When Atsu unwinds in a hot spring, she is often joined by an animal companion or two: a grand snowy buck or a few chattering foxes. She favors these companions over those who resemble her.
“Sometimes I wish I had people to talk to, but then people open their mouths and talk and talk and talk—and then I remember why I`m alone,” Atsu muses, submerged neck-deep in the milky-blue water.

For Atsu, interactions with people often conclude with them at the tip of her katana. “I don`t harm children or animals,” Atsu declares. Instead, she inflicts harm upon men who hurt animals, sometimes with those very same animals fighting alongside her. She embodies nature`s wrath, her blade piercing armor like the biting wind atop Mount Yotei.
While one could argue that Yotei extends the Shinto themes of Tsushima (an indigenous Japanese religion believing deities reside in nature), Atsu`s bond with the natural world is considerably deeper than Jin`s. When this is intertwined with the rumors circulating throughout Yotei that she is an onryō (a vengeful spirit refusing the afterlife until their vengeance is exacted), Atsu`s connection to nature intensifies further.
She can harness this feminine, supernatural power to unleash an Onryō Shout, terrifying men before her into submission—she draws her arms inward, seemingly absorbing power from the surrounding air, before emitting a blood-curdling scream that shakes the earth, flattens grass, and brings men to their knees.
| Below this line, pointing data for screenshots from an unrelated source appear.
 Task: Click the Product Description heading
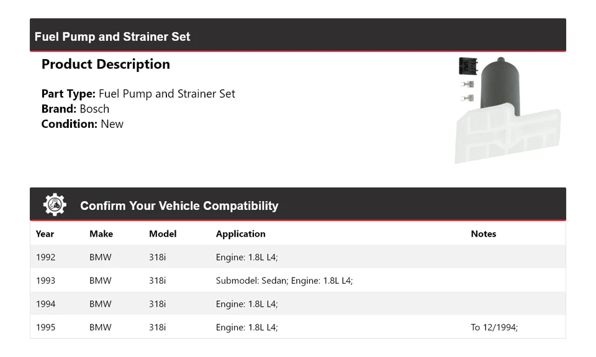(106, 64)
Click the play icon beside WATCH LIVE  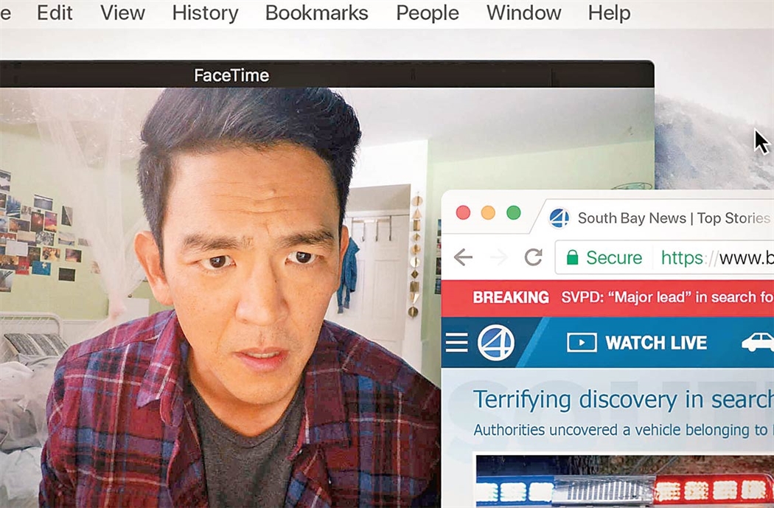pos(582,343)
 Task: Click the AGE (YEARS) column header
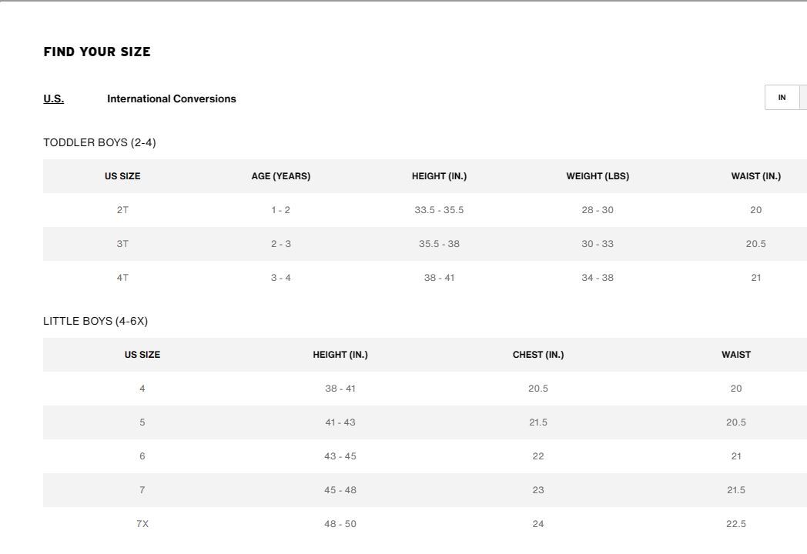(281, 176)
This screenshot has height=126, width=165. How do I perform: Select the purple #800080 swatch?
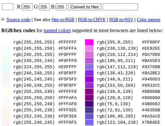click(89, 98)
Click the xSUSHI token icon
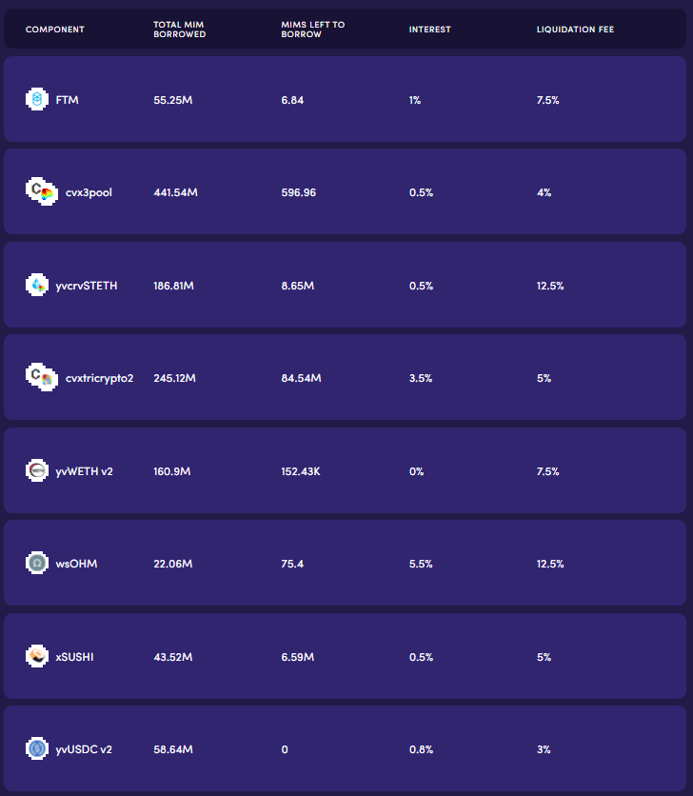This screenshot has width=693, height=796. point(36,656)
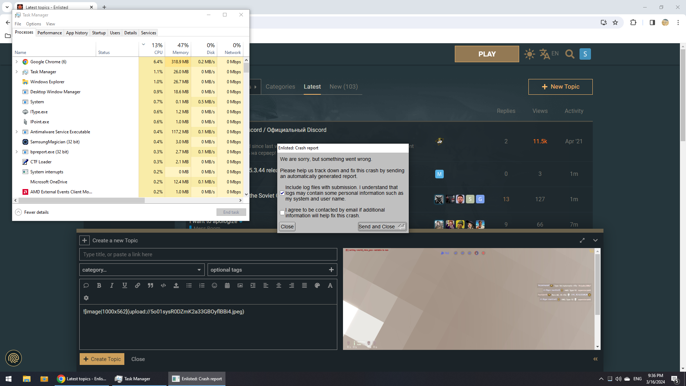
Task: Click the Create Topic button
Action: [102, 359]
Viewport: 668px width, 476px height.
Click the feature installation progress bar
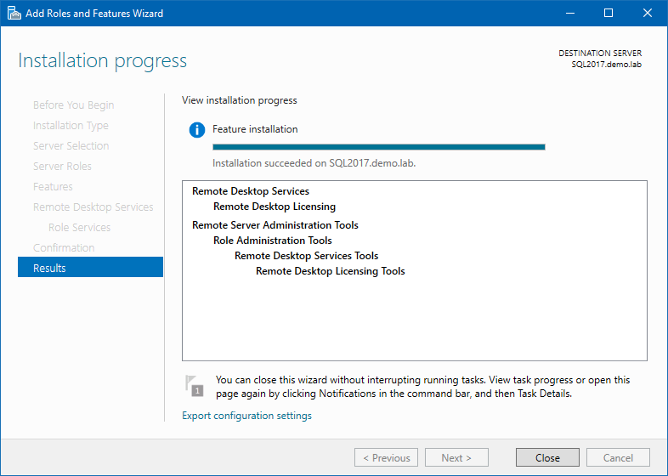tap(378, 147)
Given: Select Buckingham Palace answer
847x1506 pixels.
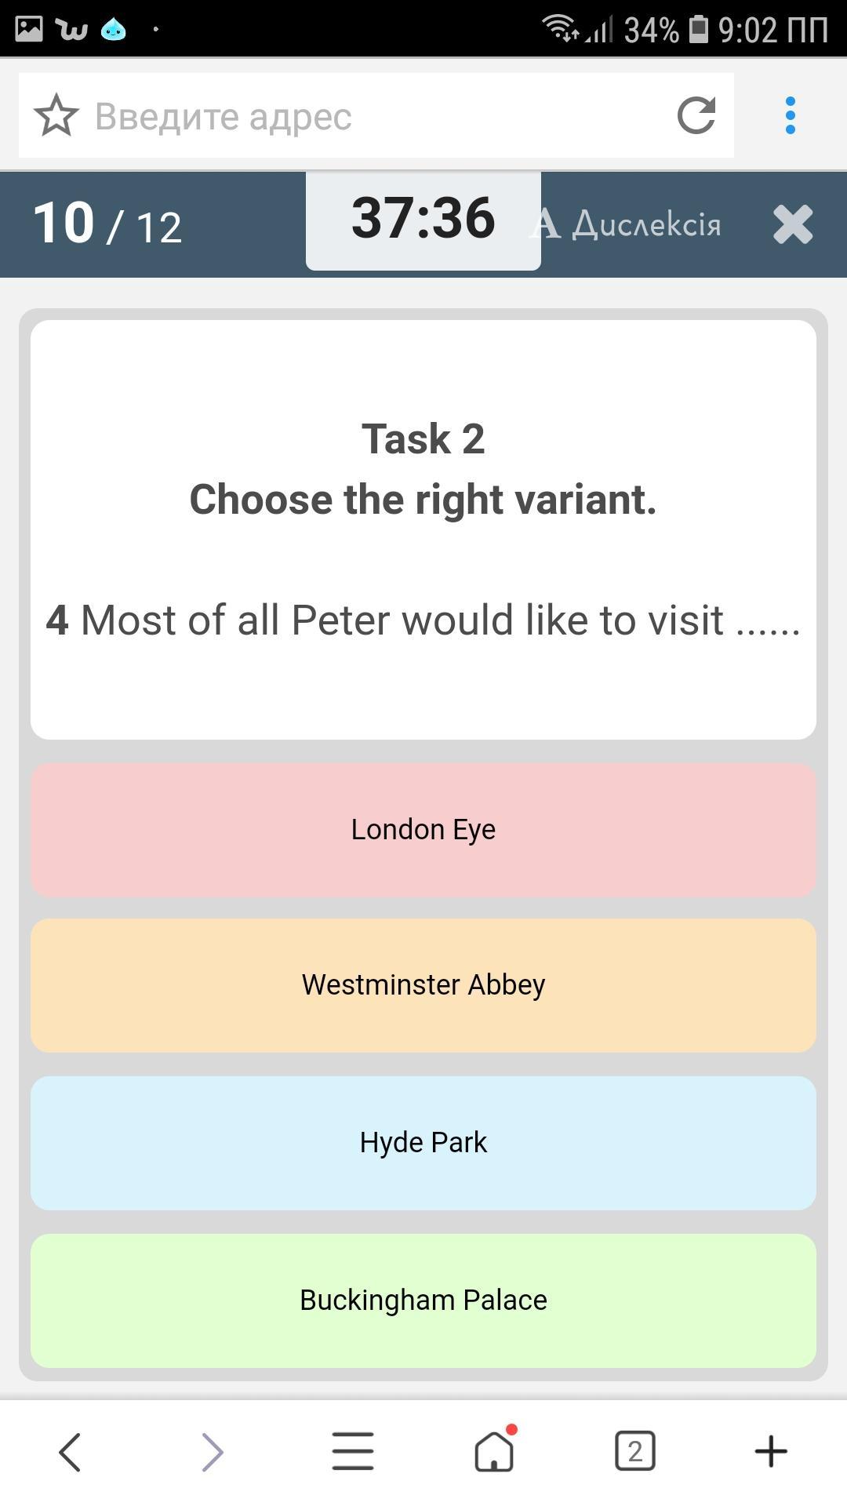Looking at the screenshot, I should pyautogui.click(x=424, y=1300).
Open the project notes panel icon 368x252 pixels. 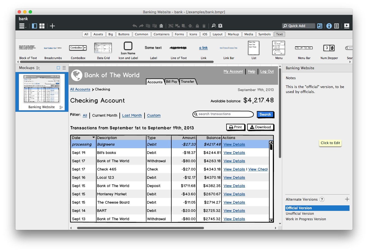[x=337, y=26]
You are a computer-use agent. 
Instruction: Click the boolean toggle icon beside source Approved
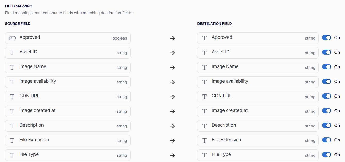click(x=12, y=38)
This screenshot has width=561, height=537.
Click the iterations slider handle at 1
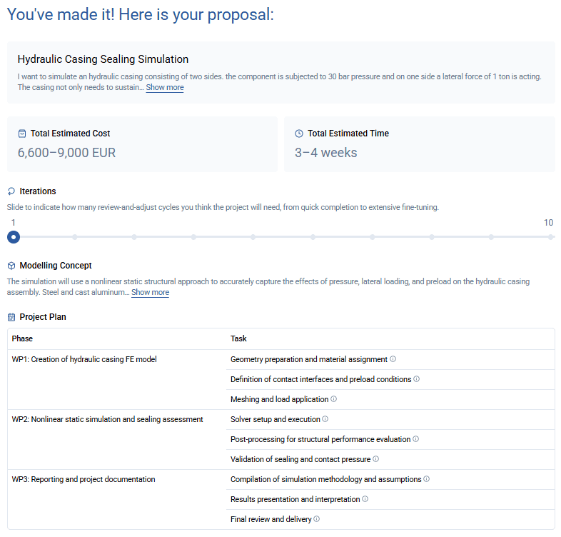tap(14, 237)
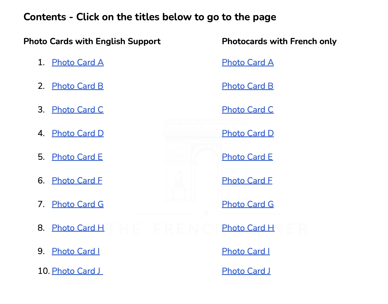Screen dimensions: 388x304
Task: Open Photo Card A with English support
Action: point(77,63)
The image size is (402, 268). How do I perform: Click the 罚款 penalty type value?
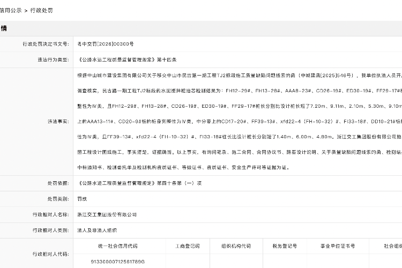[x=83, y=199]

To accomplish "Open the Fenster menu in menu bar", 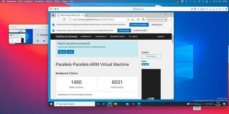I will tap(65, 1).
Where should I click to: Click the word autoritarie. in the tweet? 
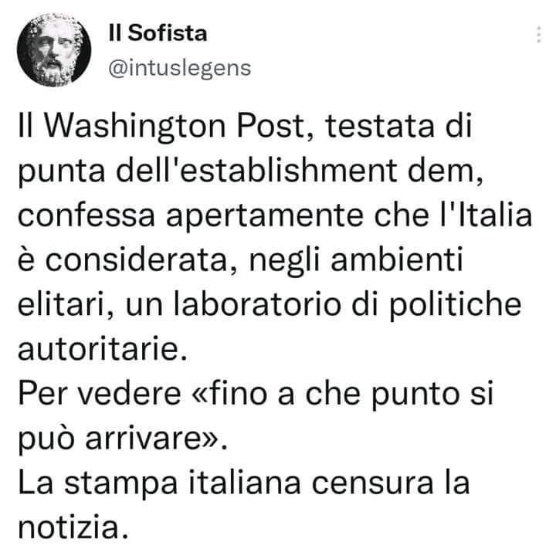click(103, 349)
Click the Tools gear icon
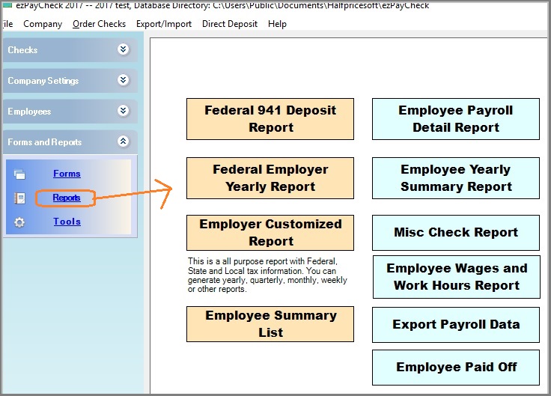Screen dimensions: 551x396 (20, 222)
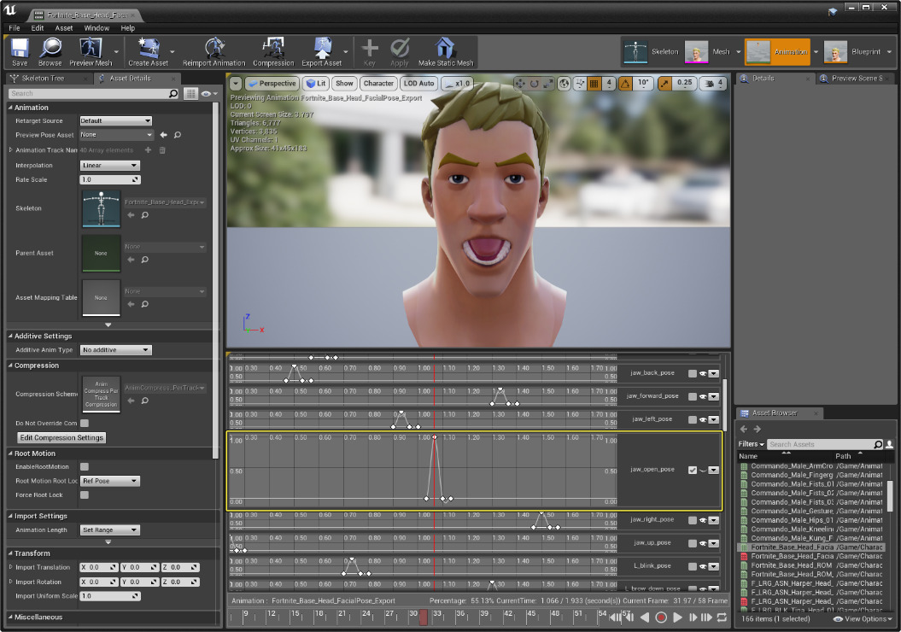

Atsu is a force of nature and its staunch protector. Throughout Ghost of Yotei, we witness her invoking its power to deliver justice for men, women, children, and animals who have suffered mistreatment by those in authority, by individuals who would rather scorch the land than allow it to flourish. It`s effortless to cheer her on, to become engrossed in just one more side mission where you eliminate wolf trappers, or to ascend another rock face to pay homage at an altar nestled beneath the sky. She is nature`s guardian—a divinely perilous woman—and we are merely aiding her on her path.